* _Data to examine_
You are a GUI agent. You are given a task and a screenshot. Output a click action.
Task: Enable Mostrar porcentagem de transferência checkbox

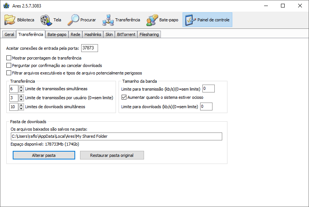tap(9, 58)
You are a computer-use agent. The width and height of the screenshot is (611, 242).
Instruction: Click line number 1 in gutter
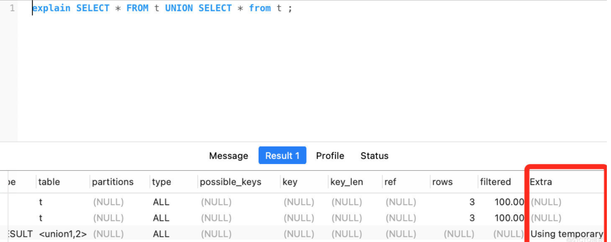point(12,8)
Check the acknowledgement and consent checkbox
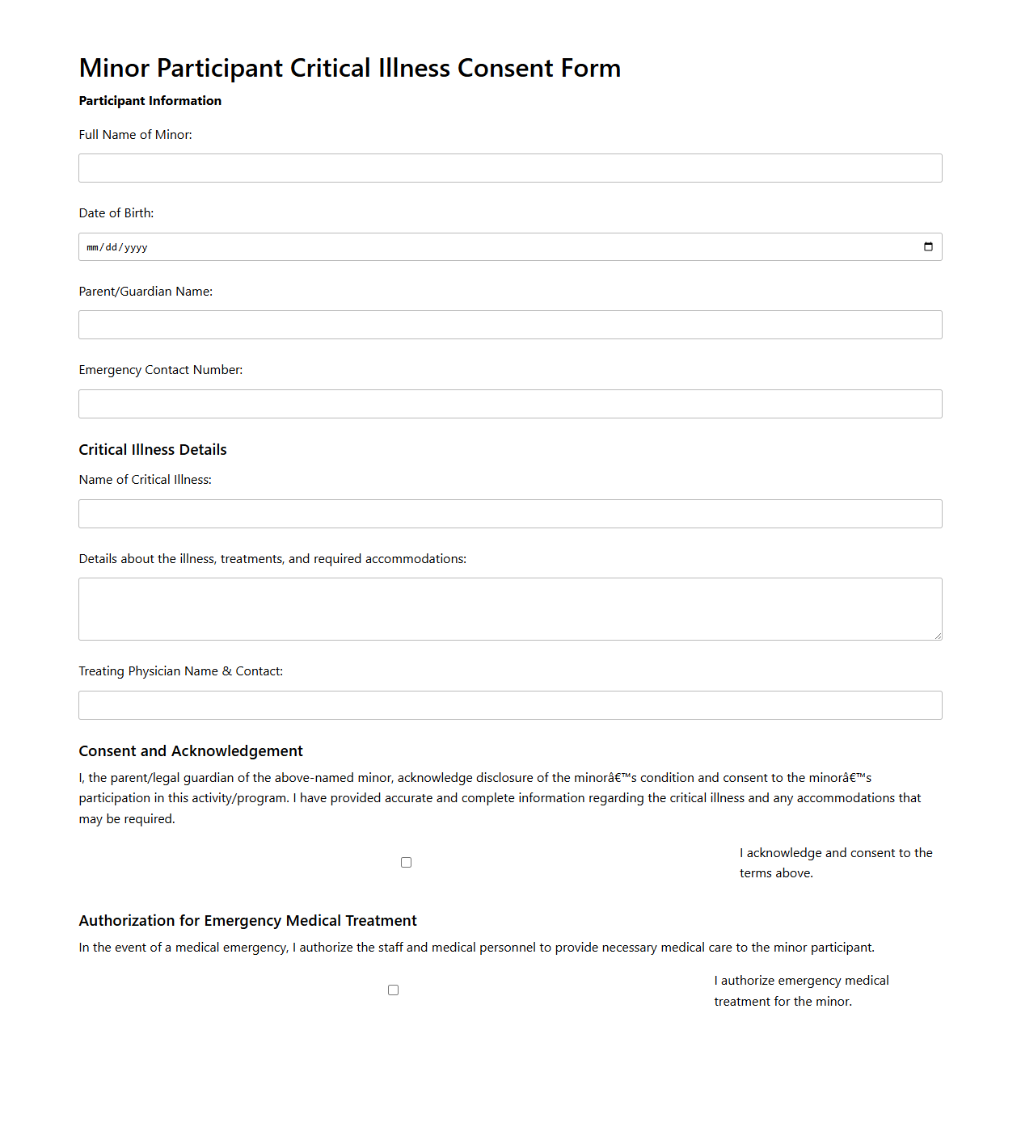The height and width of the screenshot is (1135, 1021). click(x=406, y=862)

* _Aim of the task_
Exclude all pictures and return precisely the lines from the one containing "Task: Enable Mostrar" through the closing line of the data.

* _Solution to this exercise_
Task: Enable Mostrar porcentagem de transferência checkbox

tap(9, 58)
You are a computer-use agent. The width and height of the screenshot is (611, 242).
Instruction: Click line number 1 in gutter
point(12,8)
Check the acknowledgement and consent checkbox
The height and width of the screenshot is (1135, 1021). click(x=406, y=862)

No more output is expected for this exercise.